This season may be a prime example of that. While Cabrera's numbers are better than last year at this point, Chris Davis may prevent him from winning the title in back to back seasons. Does that diminish the historic pace that Cabrera has established this year? Not in the least.
Through 116 games in 2012, Cabrera was hitting .323-29-99, with an on base percentage of .386 and a slugging percentage of .579.
This season, his numbers are .360-40-120. His on base percentage is a lofty .452 and his slugging percentage is .689.
Yet, if Chris Davis doesn't slow down (he leads Cabrera by five home runs), and indications are that he might not, Cabrera would have to settle for his third consecutive batting title, while leading the league in RBI's in three of the last four years.

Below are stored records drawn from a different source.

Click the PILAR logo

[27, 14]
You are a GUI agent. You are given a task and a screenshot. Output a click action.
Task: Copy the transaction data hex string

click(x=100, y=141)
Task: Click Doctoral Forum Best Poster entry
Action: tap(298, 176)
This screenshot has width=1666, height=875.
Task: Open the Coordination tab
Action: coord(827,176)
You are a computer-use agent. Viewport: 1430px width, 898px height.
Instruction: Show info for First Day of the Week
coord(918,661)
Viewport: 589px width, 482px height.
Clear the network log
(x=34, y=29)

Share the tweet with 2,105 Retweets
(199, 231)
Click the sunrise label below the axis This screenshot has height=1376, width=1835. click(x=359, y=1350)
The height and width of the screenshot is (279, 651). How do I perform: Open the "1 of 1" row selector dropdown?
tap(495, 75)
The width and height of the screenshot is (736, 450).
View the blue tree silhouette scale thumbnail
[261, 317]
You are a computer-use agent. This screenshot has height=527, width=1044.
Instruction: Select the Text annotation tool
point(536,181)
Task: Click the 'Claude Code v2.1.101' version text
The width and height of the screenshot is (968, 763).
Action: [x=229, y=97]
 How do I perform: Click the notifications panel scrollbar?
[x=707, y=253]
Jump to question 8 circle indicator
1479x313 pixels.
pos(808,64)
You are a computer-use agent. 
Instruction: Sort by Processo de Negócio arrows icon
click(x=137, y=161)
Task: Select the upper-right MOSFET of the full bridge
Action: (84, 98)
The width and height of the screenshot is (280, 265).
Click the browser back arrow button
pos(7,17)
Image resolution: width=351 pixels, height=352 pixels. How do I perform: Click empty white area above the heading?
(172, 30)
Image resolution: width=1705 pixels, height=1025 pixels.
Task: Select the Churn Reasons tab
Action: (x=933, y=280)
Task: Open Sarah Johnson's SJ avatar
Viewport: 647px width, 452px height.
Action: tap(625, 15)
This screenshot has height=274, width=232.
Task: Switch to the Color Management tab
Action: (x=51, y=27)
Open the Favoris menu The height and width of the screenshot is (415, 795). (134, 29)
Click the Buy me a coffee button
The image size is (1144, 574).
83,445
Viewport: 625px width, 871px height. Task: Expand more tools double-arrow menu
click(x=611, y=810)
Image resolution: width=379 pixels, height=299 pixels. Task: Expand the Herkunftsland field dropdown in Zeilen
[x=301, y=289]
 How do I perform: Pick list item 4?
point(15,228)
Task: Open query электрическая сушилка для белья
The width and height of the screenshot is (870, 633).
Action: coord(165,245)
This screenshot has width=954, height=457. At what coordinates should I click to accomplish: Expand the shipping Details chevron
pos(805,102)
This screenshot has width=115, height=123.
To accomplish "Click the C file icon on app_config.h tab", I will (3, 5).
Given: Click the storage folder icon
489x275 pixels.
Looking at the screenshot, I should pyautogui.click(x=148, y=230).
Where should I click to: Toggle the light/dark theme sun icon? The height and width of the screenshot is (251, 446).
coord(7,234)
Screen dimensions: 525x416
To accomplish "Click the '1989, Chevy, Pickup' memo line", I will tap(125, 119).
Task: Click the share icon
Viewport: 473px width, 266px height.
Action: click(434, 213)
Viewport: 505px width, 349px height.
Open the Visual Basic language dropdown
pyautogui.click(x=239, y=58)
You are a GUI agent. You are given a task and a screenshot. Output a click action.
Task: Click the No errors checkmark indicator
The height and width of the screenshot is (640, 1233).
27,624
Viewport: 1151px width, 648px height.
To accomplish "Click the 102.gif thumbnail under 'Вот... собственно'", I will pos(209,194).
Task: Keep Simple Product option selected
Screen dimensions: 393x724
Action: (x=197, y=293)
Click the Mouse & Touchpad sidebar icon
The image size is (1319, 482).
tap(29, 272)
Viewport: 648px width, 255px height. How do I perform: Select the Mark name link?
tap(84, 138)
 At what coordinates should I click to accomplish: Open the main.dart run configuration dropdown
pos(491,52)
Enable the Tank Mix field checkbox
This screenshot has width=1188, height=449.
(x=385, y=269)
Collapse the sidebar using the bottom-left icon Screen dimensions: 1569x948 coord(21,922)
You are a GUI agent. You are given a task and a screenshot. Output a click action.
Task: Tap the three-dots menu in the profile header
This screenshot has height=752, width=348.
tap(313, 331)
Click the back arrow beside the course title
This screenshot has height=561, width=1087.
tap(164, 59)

What separates Cabrera from Davis, and many other hitters for that fact, is consistency. Cabrera has put up similar numbers for a decade now. His statistics compare favorably to those of Albert Pujols through his first 10 seasons.
Does the triple Crown define Cabrera's remarkable season? No.
It would however place him in rare air if he were to accomplish something that has never been done before in the deep history of the game. Ted Williams never did it. Nor did Mickey Mantle, Frank Robinson or Rogers Hornsby.
That in itself is worth Cabrera's weight in gold.